急激に進む円安で、食料品からスマートフォンに至るまで、海外から輸入する製品は軒並み値上がりし生活を直撃していますが、逆に輸出には追い風となっています。円安に商機を見出そうとする動きを取材しました。

 日米の金利政策の違いから急速に進んだ円安。13日も1ドル=142円台で推移していて、1998年以来24年ぶりの“超円安”となっています。そんな中、円安の風に乗る動きが…。

DHLジャパンのトニー・カーン社長:
「このたび9月6日より週12便を増便しました」

 13日、中部国際空港で開かれた空輸物流大手DHLの会見。コロナが落ち着き、経済活動が再開したことや、円安を背景にした日本からの輸出増加が見込まれることから9月6日、中部国際空港と北米を結ぶ飛行機を増便しました。

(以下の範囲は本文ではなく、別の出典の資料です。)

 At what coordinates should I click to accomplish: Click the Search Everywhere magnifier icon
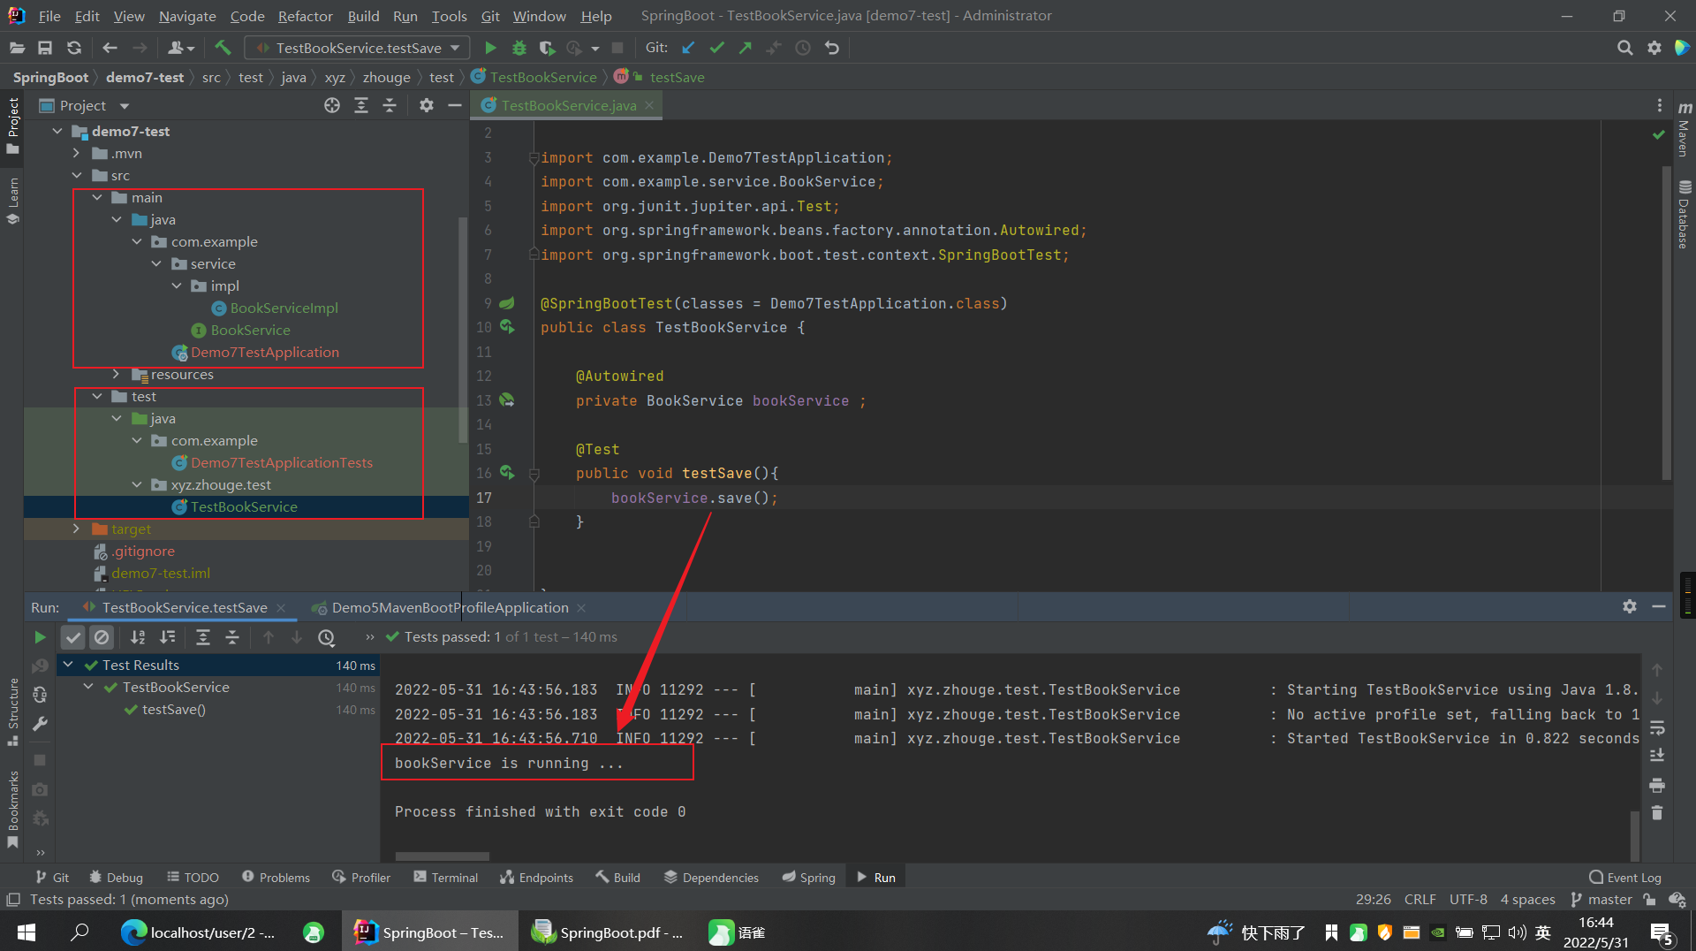point(1624,48)
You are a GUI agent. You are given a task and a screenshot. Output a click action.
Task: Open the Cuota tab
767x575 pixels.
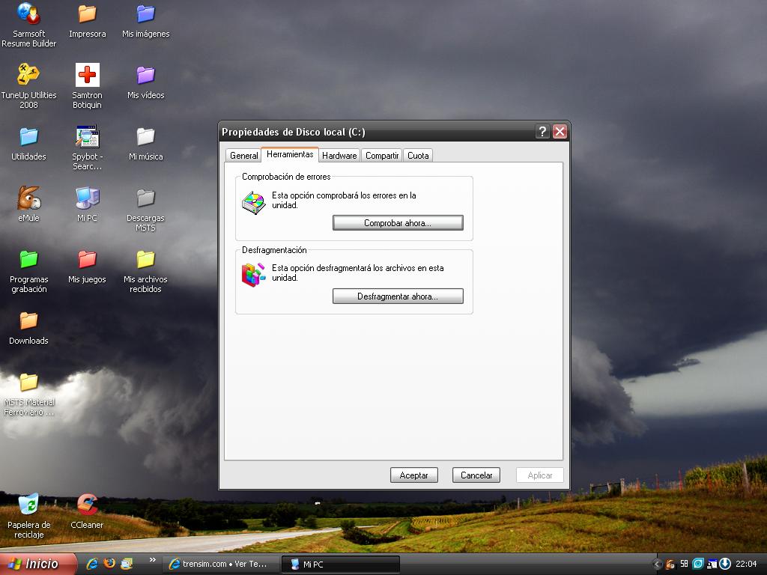click(x=418, y=156)
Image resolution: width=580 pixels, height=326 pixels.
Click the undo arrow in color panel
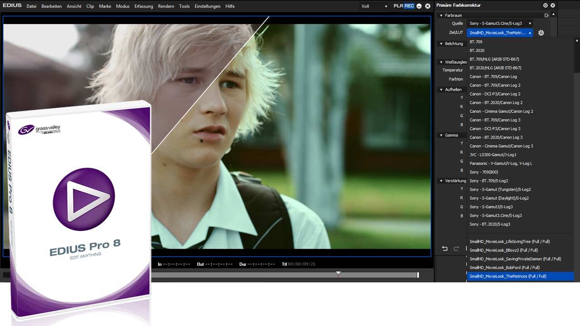coord(445,249)
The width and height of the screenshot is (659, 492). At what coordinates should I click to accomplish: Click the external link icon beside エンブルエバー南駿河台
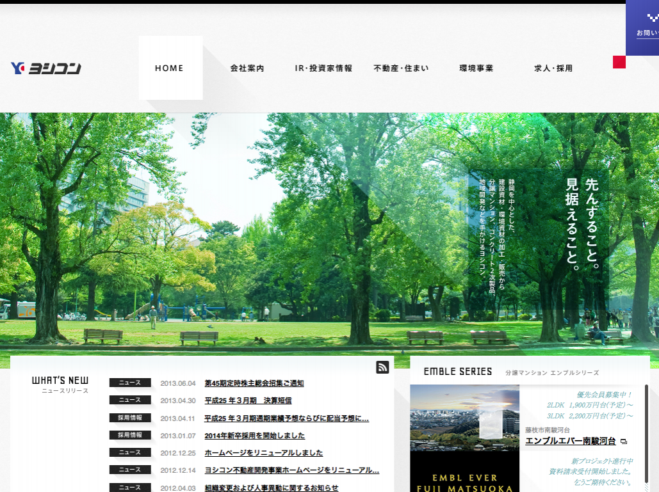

 物流業界では、円安が更なる収益アップにつながることに期待を寄せています。

DHLジャパンのトニー・カーン社長:
「航空機・自動車・機械産業など、中部経済界からの輸送需要に応える体制を強化していきます」

 円安を追い風に…。海外向けの販売を大きく伸ばしているのが、三重県の真珠です。

 三重県志摩市の西甚パール。英虞湾などで養殖された真珠を、ネックレスなどに加工して販売しています。

 海外でも人気の高い、日本の真珠を使った宝飾品。輸出も30年ほど前から手掛けています。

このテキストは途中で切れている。